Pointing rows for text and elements
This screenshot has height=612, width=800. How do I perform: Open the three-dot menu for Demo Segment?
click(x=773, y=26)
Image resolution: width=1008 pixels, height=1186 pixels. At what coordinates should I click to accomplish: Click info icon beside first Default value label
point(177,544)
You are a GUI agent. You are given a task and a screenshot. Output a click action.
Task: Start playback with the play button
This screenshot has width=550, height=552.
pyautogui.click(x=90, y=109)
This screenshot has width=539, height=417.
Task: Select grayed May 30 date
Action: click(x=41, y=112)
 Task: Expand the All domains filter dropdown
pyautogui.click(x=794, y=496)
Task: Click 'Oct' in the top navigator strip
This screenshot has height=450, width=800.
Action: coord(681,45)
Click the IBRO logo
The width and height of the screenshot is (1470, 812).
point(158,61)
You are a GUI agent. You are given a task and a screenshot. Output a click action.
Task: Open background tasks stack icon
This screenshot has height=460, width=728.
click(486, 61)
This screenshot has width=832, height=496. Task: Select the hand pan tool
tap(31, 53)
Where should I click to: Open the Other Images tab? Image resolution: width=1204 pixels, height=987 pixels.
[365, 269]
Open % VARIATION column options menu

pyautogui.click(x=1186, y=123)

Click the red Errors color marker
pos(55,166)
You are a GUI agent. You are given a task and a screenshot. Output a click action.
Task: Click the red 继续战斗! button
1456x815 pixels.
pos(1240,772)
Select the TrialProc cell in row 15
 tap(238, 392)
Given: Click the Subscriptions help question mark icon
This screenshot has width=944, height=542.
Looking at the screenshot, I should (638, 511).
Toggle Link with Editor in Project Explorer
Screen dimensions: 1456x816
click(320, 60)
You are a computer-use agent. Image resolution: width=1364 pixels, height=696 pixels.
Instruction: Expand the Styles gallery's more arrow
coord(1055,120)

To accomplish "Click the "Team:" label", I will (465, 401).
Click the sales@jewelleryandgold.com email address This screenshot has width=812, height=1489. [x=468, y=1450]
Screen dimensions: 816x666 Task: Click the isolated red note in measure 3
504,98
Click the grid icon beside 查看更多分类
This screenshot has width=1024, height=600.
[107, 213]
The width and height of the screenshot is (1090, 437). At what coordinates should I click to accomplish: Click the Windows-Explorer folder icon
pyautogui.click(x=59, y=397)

* _Instruction_
Please write out, unchanged, the part of the rows above that opens with the line containing "Click the red Errors color marker" and closes with the line containing "Looking at the", including both of those lines.

* _Solution_
Click the red Errors color marker
pos(55,166)
You are a GUI agent. You are given a task and a screenshot. Output a click action.
Task: Click the red 继续战斗! button
1456x815 pixels.
pos(1240,772)
Select the TrialProc cell in row 15
 tap(238, 392)
Given: Click the Subscriptions help question mark icon
This screenshot has width=944, height=542.
Looking at the screenshot, I should (638, 511).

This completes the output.